Value: this shows the last stored index value when Stay sticky between batches is enabled. You can modify this value if needed.

07 Options

Here you define the option list containing different values.

Press the Add button to add an option or press Modify to edit an existing option.

The Setup window opens.
01 – Label: here you enter the label for the current option during export in the Validation window. By default, this is the same as the value. But you can also enter something more meaningful. Like, for example, instructions for the validation user.
02 – Shortcut: here you can select a shortcut to quickly select the current option. Press the drop-down arrow to see the full list of available shortcuts.

TIP: During validation, the shortcut can be used in combination with the ALT key. It does not matter in which field the user is working. The ALT key combination will immediatly move the cursor to the quick choice field and switch to the desired option. When the cursor is already in the quick choice field, the user can just press the letter key without ALT to select the desired option.

03 – Value: here you can set the value of the current option. If the user selects any of the defined options, it is the corresponding value that will be entered in the index field “ReportStatus”.

By default, the value is equal to the label. If you want to change this, just overwrite the default value.  In this case, the value is the same as the label and we can just accept the default.

08 Multiple Selections

To recognize multiple selections, enable the “Allow multiple selections” option.

As an example, let’s take a library index card as seen in the CB MetaTool Index Cards job.
When enabled, the choices during Validation will show check boxes (square) and multiple check boxes can be selected.
When disabled (the default), the rule works like before and the choices will show radio buttons (round) and only one can be selected.
01 – Minimum / Maximum selections: here you can set the minimum and maximum value of choices you can select.

If you set the value of “Minimum selections” to 0, the quick choice field is considered not required.  If you set the value to 1 or higher, the field becomes required and you have to check at least the number of check boxes as specified in the minimum setting.

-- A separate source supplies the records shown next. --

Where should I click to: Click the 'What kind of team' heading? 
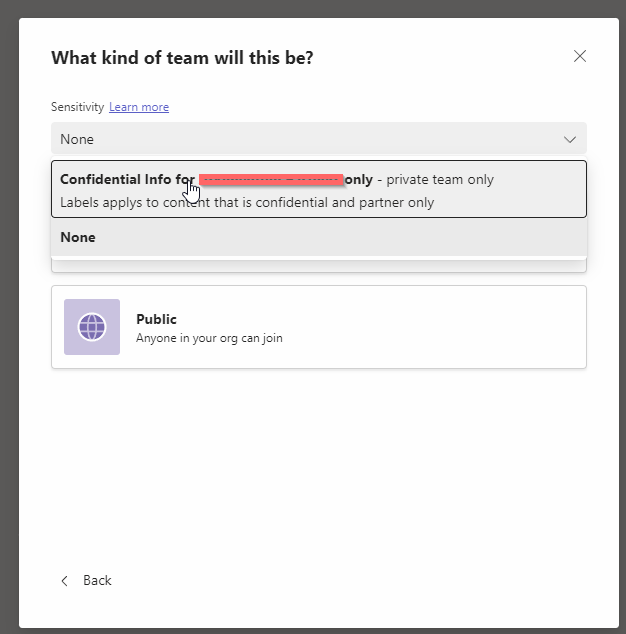pyautogui.click(x=182, y=58)
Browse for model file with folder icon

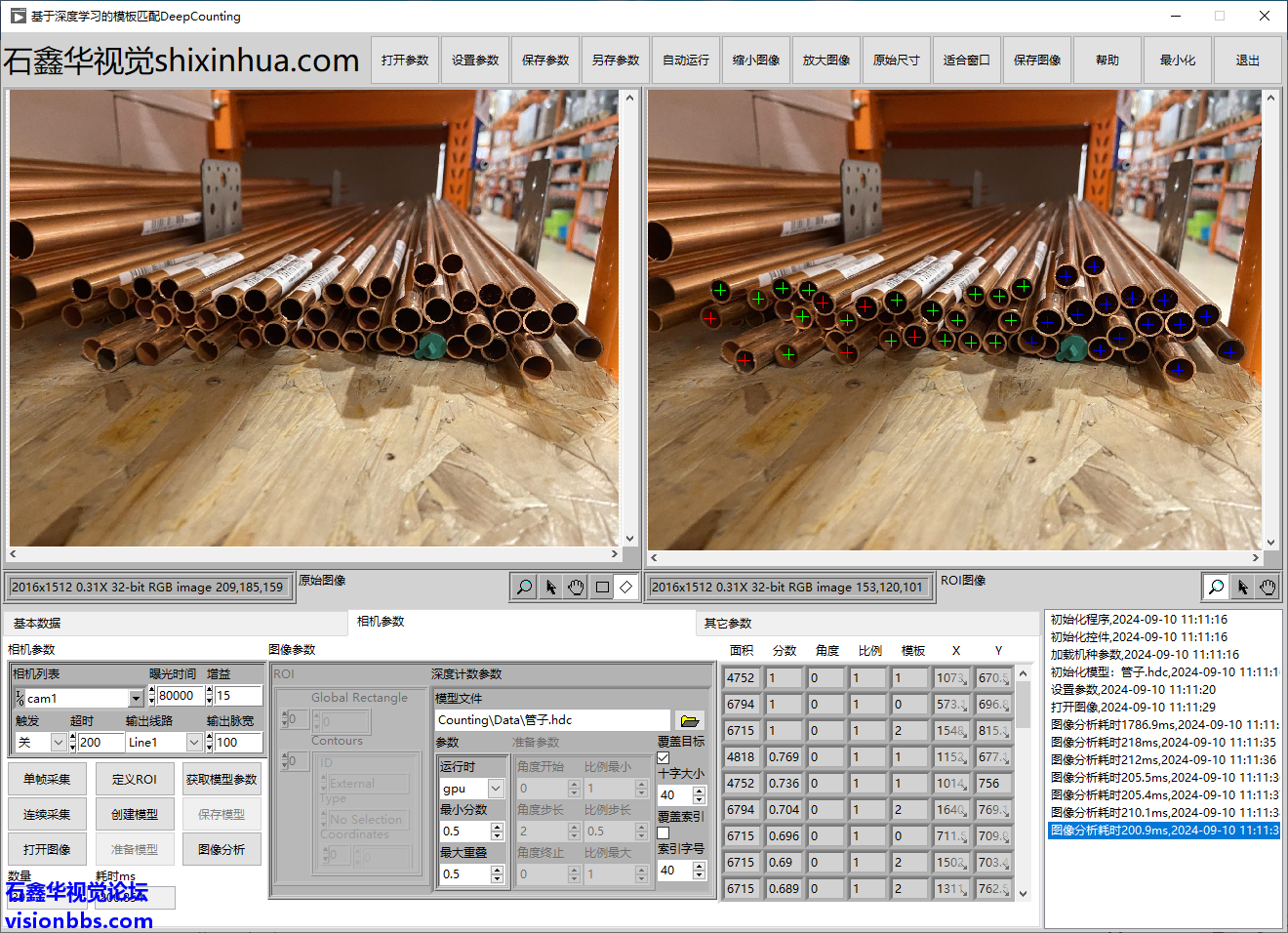[690, 720]
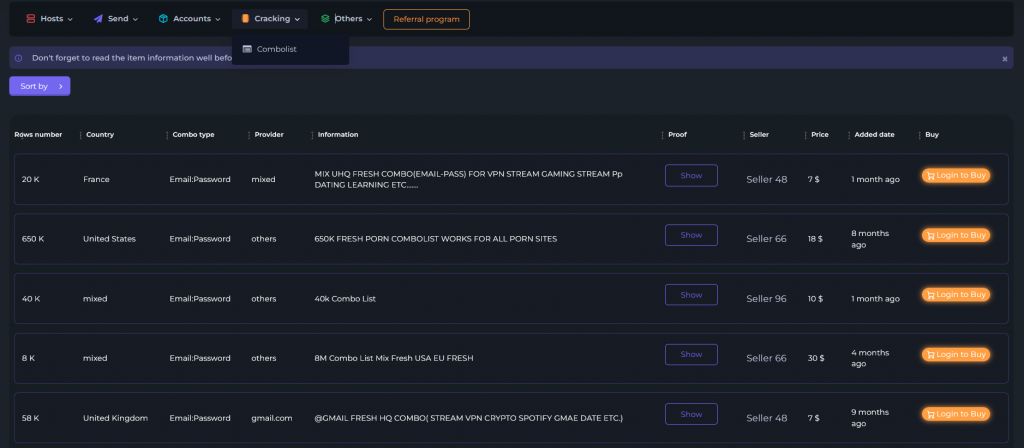Select Combolist from the Cracking menu

pyautogui.click(x=277, y=49)
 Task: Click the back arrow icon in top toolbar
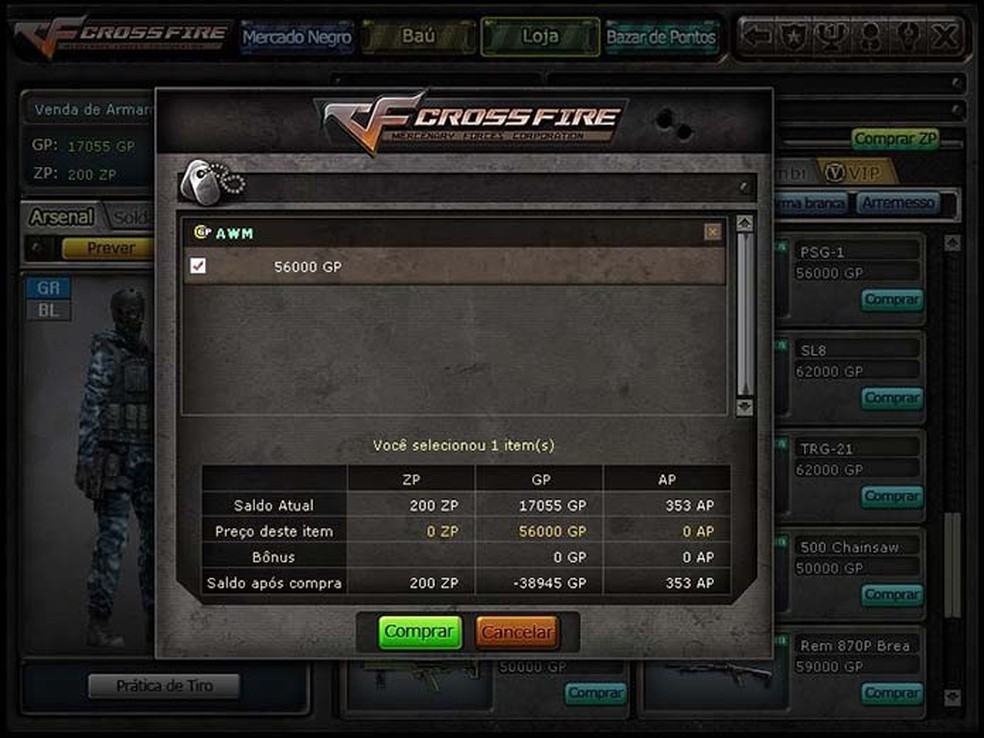coord(757,36)
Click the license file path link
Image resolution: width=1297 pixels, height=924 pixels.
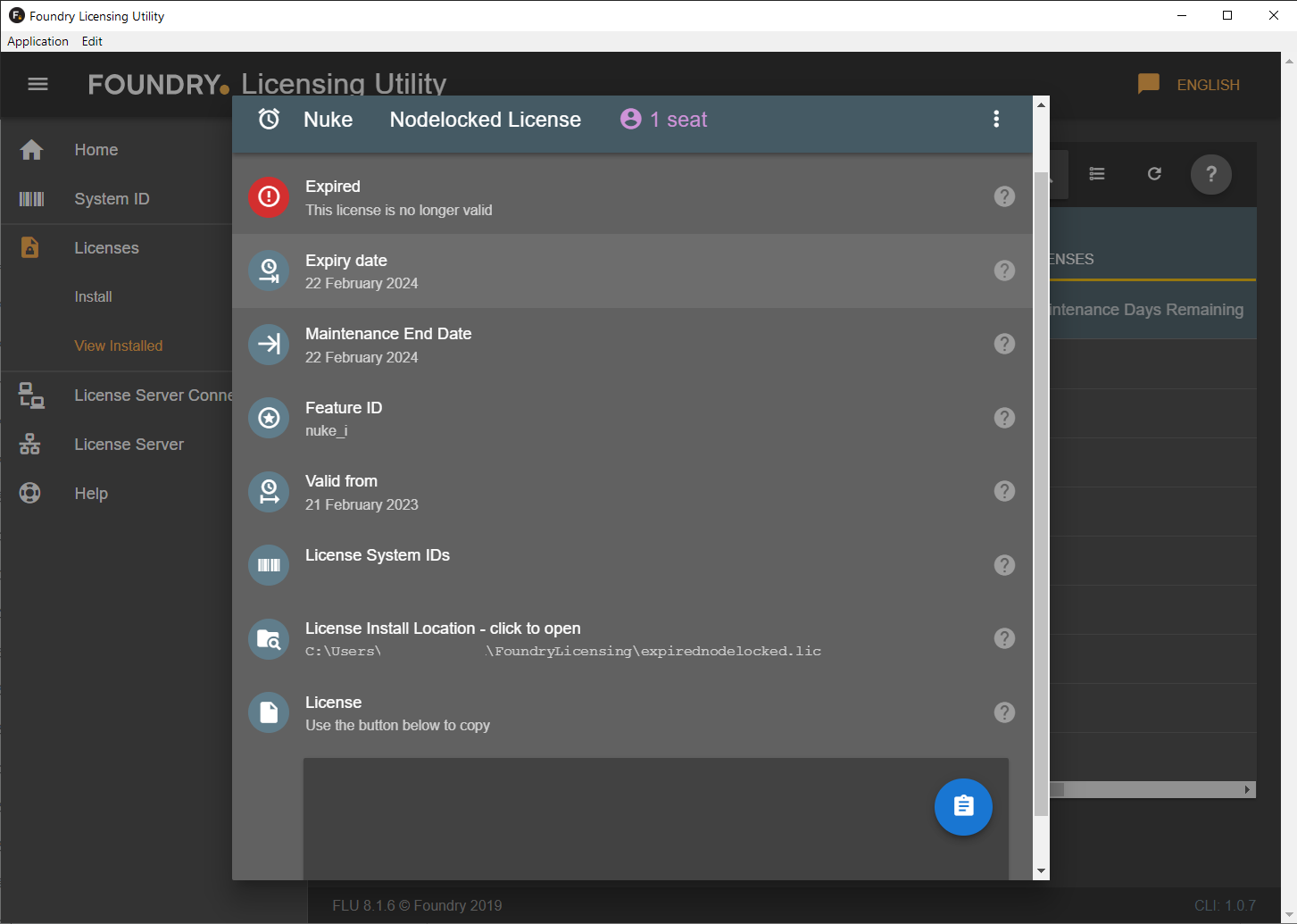pos(562,652)
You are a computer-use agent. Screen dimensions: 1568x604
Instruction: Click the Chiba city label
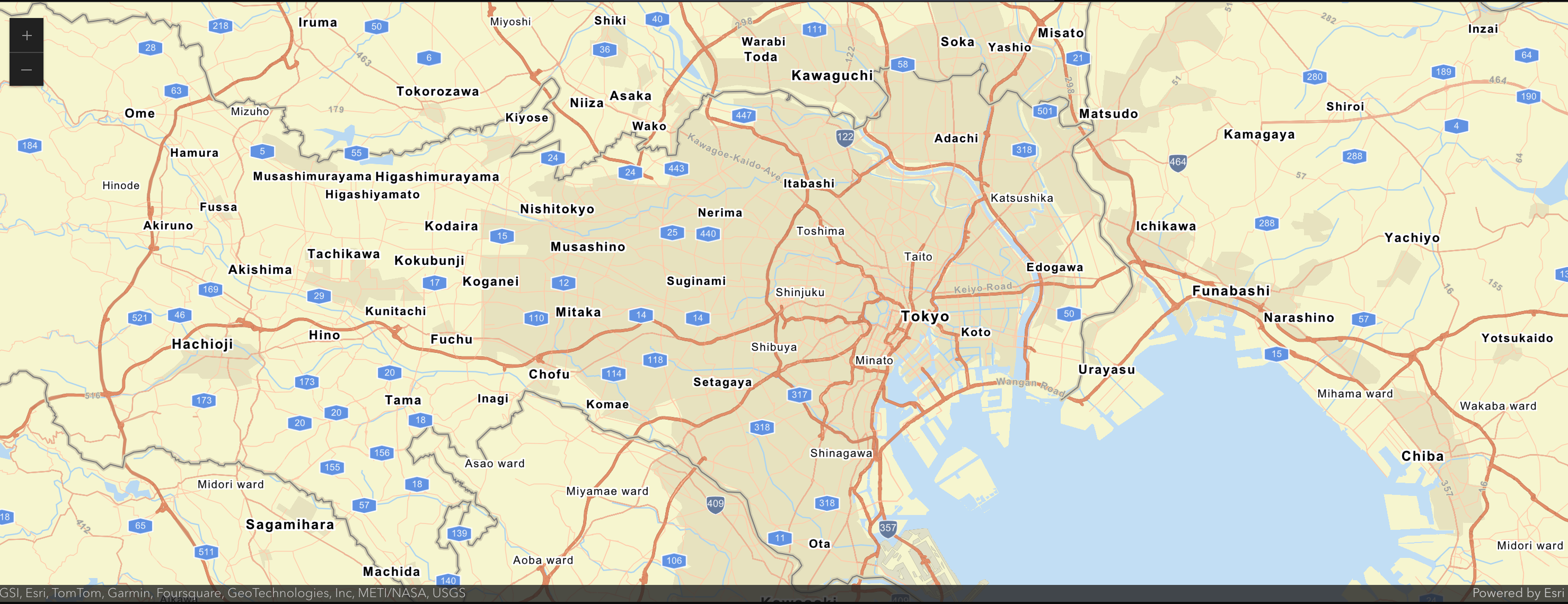(x=1424, y=456)
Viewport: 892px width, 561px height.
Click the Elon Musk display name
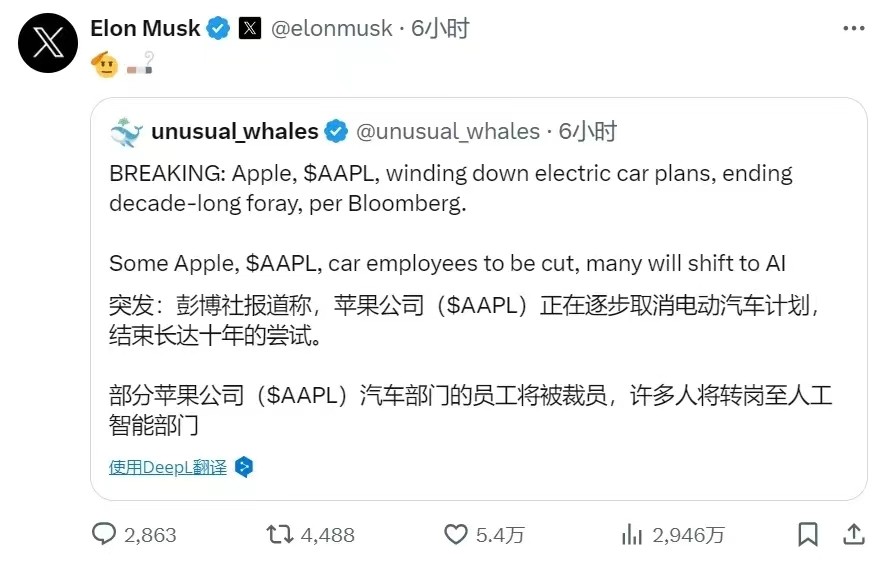145,29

02 – Output: the output after having selected multiple choices, is a list of values separated with line separators.

For example:

The following selections…

…will output a list with line separators:

Action
Drama
Horror

TIP: you can replace the line separators with a “,” (comma) or any other character by using a Replace Text rule after validation.
IMPORTANT: using a “;” (semicolon) as a separator is a special case in Kofax Express. If you want to replace the line separators with “;”, select “;” in the Line Separator drop-down in the Export tab instead of using a Replace Text rule. You can find a more detailed guide about that here.
TIP: you can also preset the choices by using a Set Field rule before Validation and by separating the values with a {Line Separator}.

For example, setting the index field “Content” as “Action{Line Separator}Horror{Line Separator}Romance” in the Extract tab, would pre-check those choices before Validation opens.